From my web browsing, Stevia seemed to be most often used in the flavored protein powders. I’m partial to chocolate so that was my search. My sense was a number of these products were eager to say No Added Sugar, so they chose products like Stevia.
Once I started searching for unflavored weigh isolate, I was able to find products with fewer ingredients. I’ll just do my own flavoring.
From what I could find (for example, here,) no. I put stevia in my coffee and normally just get whatever is in the supermarket, so I never thought to check the ingredients. Looking in my cabinet, Truvia and Wholesome brand stevia do contain erythritol, Stevia in the Raw doesn’t.
You’re going to find lots of products that have erythritol if you’re into non-nutritive sweeteners. Plenty of Stevia products have fillers to make it easier to use similar amounts to what you would use with real sugar. Steve by itself is way too potent to substitute in equal quantities of sugar.
If we get back to the study mentioned above, the scariest part of that study was that the increase in clot risk is immediate. It’s not a risk that develops over your lifetime similar to heart disease. This is an immediate, increased risk for clotting while blood erythritol levels remain above the threshold. Granted, it is riskiest for those who already have existing risk factors.
I have to imagine there are plenty of nutrition companies in a panic right now. Those that explicitly call out use their use of Erythritol are the obvious and ones, but anyone that uses a non-sugar sweetener is now scrambling, even if they don’t use Erythritol. As this thread has already pointed out, we as consumers don’t have enough info from labels to know if the products we use are free of that sweetener.

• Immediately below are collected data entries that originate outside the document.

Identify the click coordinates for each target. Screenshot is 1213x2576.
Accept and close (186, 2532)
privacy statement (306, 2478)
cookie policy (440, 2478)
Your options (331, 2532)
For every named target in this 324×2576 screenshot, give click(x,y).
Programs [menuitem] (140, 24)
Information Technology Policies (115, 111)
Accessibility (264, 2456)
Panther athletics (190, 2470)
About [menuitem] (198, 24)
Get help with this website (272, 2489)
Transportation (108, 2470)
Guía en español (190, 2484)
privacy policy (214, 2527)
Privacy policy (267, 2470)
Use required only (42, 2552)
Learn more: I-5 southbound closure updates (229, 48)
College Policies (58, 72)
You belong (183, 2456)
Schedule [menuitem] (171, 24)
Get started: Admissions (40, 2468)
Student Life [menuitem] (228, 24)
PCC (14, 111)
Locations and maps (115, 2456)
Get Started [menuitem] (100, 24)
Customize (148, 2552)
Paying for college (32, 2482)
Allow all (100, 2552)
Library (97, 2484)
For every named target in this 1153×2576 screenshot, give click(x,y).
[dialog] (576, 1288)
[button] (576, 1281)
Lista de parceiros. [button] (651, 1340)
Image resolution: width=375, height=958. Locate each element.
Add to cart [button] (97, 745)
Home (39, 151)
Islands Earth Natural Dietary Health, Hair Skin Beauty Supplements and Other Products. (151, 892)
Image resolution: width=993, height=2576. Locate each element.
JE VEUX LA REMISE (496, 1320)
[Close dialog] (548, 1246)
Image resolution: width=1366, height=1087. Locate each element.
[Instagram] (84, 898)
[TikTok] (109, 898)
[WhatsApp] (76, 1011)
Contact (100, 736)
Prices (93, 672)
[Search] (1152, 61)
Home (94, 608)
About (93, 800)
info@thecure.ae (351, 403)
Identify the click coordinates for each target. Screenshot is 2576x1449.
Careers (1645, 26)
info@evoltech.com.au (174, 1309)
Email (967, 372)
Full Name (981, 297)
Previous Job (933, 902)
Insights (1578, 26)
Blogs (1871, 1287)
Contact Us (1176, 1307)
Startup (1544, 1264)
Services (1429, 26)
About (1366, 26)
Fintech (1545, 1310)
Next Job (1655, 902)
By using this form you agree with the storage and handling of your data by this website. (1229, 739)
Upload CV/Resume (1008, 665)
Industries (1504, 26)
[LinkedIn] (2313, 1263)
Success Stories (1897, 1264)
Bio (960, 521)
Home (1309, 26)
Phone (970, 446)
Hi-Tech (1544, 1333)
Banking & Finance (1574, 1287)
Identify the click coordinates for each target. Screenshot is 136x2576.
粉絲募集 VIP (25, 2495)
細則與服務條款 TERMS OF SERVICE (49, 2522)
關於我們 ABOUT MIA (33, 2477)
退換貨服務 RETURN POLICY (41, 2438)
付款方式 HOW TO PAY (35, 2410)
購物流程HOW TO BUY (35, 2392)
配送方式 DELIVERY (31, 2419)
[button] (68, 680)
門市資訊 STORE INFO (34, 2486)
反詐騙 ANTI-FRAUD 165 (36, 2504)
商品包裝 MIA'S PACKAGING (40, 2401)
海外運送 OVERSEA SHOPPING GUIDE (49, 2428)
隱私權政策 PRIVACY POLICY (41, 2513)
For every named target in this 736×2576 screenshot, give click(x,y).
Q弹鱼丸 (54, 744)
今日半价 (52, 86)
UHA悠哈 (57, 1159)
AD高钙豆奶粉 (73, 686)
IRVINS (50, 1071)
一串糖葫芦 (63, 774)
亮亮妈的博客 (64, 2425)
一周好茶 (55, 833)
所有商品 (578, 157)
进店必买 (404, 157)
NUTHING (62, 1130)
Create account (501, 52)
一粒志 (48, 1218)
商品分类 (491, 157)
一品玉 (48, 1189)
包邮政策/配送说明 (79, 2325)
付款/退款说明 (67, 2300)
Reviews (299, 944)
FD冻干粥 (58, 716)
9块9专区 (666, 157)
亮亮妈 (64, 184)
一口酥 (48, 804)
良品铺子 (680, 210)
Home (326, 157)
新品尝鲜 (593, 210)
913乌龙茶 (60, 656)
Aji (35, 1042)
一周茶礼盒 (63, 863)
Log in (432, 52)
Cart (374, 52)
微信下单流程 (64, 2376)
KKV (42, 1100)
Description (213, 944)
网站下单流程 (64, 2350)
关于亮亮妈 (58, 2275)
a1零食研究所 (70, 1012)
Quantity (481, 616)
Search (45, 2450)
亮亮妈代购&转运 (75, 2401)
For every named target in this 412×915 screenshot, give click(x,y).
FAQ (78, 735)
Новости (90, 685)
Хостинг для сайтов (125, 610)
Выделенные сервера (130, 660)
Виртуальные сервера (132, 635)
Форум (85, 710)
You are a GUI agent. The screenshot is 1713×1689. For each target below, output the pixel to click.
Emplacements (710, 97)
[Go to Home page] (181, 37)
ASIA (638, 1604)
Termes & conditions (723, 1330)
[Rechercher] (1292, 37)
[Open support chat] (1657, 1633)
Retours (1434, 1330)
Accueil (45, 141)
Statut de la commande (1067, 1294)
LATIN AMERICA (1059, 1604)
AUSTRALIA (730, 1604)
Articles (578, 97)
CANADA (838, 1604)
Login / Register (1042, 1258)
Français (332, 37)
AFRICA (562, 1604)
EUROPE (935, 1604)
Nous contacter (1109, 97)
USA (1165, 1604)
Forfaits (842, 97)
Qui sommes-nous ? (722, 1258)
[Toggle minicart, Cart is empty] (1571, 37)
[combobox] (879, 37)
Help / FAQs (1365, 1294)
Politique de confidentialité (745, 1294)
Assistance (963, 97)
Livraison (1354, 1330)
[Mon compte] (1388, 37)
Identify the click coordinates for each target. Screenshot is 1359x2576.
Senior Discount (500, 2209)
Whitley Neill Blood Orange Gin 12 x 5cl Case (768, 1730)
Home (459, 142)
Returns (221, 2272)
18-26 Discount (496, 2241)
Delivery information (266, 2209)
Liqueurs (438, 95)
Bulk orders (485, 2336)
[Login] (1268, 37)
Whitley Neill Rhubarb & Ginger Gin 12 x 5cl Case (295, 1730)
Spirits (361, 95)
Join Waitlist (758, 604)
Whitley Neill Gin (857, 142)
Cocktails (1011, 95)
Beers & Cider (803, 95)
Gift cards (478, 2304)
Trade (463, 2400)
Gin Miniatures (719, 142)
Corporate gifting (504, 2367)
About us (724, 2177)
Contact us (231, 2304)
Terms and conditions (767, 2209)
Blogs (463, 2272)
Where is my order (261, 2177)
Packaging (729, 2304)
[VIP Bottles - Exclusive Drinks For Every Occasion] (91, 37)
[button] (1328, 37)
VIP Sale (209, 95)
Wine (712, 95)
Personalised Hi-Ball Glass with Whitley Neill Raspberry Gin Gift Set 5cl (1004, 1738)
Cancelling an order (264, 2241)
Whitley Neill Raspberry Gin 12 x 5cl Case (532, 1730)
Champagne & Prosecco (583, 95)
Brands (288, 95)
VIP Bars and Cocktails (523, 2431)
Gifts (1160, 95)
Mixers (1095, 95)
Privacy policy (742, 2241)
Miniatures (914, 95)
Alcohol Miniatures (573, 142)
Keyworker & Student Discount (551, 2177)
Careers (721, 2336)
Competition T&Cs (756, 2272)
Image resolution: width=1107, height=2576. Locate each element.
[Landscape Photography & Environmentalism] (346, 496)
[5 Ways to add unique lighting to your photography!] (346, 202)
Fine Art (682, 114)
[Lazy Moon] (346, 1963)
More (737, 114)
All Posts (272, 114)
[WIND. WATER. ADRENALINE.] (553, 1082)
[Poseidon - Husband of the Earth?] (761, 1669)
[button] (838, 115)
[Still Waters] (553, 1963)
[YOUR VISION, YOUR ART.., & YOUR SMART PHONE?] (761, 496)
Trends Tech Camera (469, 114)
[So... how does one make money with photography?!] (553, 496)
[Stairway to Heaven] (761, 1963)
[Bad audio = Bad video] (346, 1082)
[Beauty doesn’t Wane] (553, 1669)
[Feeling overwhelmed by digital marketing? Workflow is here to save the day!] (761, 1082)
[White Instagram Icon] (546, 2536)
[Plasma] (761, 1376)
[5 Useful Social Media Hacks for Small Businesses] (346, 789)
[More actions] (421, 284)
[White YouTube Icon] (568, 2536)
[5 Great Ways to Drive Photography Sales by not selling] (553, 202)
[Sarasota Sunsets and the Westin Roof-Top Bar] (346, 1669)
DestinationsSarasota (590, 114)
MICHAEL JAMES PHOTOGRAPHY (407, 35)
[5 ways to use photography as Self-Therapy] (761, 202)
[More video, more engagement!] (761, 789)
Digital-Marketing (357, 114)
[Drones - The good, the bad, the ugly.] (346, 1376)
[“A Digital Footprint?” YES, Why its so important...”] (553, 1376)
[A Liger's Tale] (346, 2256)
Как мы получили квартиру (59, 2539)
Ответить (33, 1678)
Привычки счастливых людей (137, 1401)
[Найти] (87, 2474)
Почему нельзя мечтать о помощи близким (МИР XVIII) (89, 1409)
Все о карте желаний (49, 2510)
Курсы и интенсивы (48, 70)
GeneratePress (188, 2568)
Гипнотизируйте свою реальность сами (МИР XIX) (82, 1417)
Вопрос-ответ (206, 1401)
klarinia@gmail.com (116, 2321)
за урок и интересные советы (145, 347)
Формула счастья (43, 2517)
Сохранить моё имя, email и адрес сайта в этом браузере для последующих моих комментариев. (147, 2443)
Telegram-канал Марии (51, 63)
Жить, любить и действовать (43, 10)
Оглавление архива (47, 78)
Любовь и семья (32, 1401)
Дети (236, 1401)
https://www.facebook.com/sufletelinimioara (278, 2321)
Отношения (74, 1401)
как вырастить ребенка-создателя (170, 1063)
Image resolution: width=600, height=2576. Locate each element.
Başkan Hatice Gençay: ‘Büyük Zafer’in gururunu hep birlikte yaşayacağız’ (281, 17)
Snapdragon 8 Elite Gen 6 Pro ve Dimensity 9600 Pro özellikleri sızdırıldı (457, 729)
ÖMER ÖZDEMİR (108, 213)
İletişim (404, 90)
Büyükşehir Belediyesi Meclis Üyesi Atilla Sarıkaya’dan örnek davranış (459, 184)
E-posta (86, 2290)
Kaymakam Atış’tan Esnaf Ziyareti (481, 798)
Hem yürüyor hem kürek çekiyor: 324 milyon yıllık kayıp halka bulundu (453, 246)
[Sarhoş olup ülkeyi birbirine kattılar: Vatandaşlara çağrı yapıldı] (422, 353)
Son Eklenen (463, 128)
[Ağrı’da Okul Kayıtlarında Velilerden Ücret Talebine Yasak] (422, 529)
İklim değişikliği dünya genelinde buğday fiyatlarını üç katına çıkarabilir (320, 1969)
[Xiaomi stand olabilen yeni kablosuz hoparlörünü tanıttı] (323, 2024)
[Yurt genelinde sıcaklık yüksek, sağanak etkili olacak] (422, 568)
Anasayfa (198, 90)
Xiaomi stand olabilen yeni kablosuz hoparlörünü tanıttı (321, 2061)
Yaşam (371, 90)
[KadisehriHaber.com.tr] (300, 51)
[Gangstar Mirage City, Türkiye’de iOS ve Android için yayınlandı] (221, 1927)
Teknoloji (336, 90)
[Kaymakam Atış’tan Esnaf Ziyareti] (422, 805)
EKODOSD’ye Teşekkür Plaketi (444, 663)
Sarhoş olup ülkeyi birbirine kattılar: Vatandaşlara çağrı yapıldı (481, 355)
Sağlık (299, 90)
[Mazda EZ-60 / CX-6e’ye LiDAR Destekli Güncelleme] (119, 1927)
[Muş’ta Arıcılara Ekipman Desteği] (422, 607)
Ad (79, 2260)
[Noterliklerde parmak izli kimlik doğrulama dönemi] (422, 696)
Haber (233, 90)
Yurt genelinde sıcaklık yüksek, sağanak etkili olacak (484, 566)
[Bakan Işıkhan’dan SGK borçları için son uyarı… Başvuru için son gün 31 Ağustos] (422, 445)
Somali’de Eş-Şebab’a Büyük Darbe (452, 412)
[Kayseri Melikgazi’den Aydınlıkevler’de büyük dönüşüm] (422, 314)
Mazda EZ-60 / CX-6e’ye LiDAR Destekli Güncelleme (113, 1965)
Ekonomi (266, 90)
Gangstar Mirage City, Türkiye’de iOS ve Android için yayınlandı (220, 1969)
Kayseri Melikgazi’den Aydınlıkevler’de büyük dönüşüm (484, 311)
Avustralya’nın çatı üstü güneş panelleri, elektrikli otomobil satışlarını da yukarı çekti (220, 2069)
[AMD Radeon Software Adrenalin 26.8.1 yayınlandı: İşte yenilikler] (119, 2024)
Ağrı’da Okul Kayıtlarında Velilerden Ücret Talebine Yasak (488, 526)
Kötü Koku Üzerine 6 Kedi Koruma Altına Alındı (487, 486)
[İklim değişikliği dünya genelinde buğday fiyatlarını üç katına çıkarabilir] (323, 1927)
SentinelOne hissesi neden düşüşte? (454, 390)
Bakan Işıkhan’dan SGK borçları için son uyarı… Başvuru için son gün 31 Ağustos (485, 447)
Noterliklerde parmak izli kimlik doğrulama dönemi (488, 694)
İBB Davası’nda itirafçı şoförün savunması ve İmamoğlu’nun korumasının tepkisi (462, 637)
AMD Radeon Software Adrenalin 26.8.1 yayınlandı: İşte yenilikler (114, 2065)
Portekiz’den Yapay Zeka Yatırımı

I think you can conclude from this study that the risk would go back down once blood levels return to baseline. The bolus dose study seems to indicate that erythritol can stay elevated for days after ingestion though so reaching this baseline will just take a bit of time.
While the article references that “Erythritol is also the largest ingredient by weight in many “natural” stevia and monkfruit products, …”, that is in reference to retail Stevia and Monkfruit branded products like Truvia® & Lankanto® which blend Stevia with Erythritol. I can confirm that our Stevia Leaf Extract is comprised only of compounds from stevia leaves and does not contain Erythritol.”
I’m glad they were prompt and direct in their response.
I agree. I reread the article a couple of times to try to understand the scope. Based on some other web info I found, consumers will need the producers to explicitly state whether or not their products contain Erythritol. For example, I don’t think it’s possible to say “all stevia leaf extract products are free of Erythritol” — that’s too broad of a generalization.